The new technique works by reprogramming connective tissue cells, so-called human fibroblasts, directly into nerve cells, opening up a new field with the potential to "take research around cell transplantation to the next level".
Parmar explained that members of the research team were surprised at how receptive the fibroblasts were for new instructions.
"From the beginning this was mostly an experiment that was fun to try out. But fairly quickly it was shown that the cells were unexpectedly receptive to instructions," she said.
The study appears in the latest edition of the respected journal PNAS (Proceedings of the National Academy of Sciences of the United States of America), published by the United States National Academy of Sciences (NAS).
Parmar told The Local that the team hopes that their work could help to tackle diseases such as Parkinson's and help to avoid the ethical complications of using foetal stem cells.

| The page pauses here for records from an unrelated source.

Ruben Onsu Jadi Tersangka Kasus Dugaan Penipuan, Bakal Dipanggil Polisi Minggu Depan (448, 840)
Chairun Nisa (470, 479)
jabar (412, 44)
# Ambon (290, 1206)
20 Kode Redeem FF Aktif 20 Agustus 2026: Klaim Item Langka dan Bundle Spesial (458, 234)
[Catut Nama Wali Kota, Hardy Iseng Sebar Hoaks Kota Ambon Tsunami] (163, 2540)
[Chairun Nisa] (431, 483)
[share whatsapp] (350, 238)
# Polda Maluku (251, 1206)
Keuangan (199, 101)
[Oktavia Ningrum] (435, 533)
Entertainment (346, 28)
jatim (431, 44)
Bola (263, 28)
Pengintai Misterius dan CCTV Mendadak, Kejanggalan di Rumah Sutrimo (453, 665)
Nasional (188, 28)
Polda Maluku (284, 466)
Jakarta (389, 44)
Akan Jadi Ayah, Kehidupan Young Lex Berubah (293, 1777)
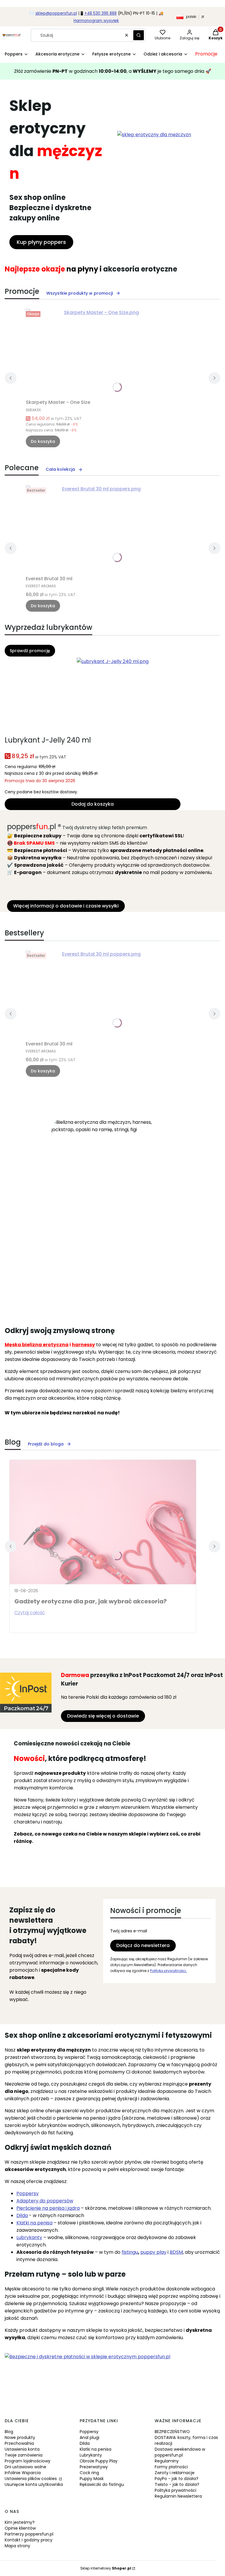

"It could be used to assist in the treatment of Parkinson's, or any other type of neuro-degenerative disease. It provides an alternative to stems cells," she said.
"Furthermore it allows for the use of a patient's own cells to study the specifics of their condition in a Petri dish - limiting the potential for adverse reactions."
Before the technique is used in clinics more research is required into how the new nerve cells survive and work in the brain, but the goal in the future is to enable doctors to develop the brain cells a patient needs from a simple skin or hair sample.